Seit dem vergangenen Wochenende ist Poker wieder in aller Munde und Medien und Deutschland hat einen neuen PokerStar – Pius Heinz. Der 22jährige gewann als zweitjüngster Teilnehmer in der Geschichte und als erster Deutscher überhaupt das Mainevent der World Series of Poker, dem wichtigsten Turnier in der Poker-Szene, in Las Vegas, ist nun Weltmeister und erspielte sich ein Preisgeld von 6,3 Millionen Euro. Respekt und Gratulation! Sympathisch kommt er daher, der junge Mann in seinem Kapuzenpulli und im Interview der FAZ. Möge er sich das bewahren. Und ihr die Erkenntnis gewinnen, dass der Beginn mancher Erfolgsgeschichte nur einen Klick entfernt ist. Online hat Pius Heinz mit dem Poker angefangen. Wie auch Chris Moneymaker, der 2003 als Onlinequalifikant Weltmeister wurde.
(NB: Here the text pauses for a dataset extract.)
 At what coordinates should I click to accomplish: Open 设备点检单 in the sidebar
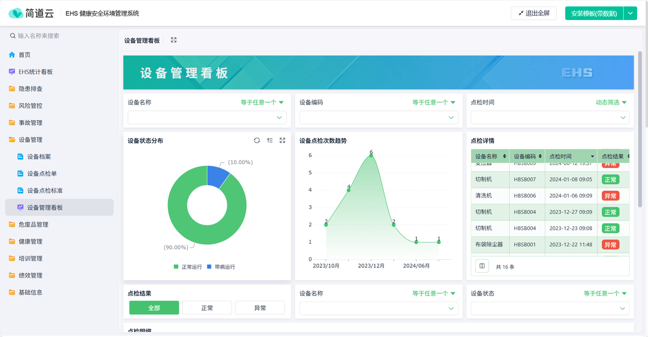[42, 173]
Und wer dann doch lieber am Küchentisch mit Freunden pokert, dem sei schon jetzt die für 2012 annoncierte Neuauflage von „52aces“ aus dem zeixs-Verlag empfohlen. Dieses limitierte Pokerdeck wird von 52 Kreativen gestaltet und egal was man für ein Blatt auf der Hand hat, die Karten sehen immer großartig aus. So gewinnen am Ende alle.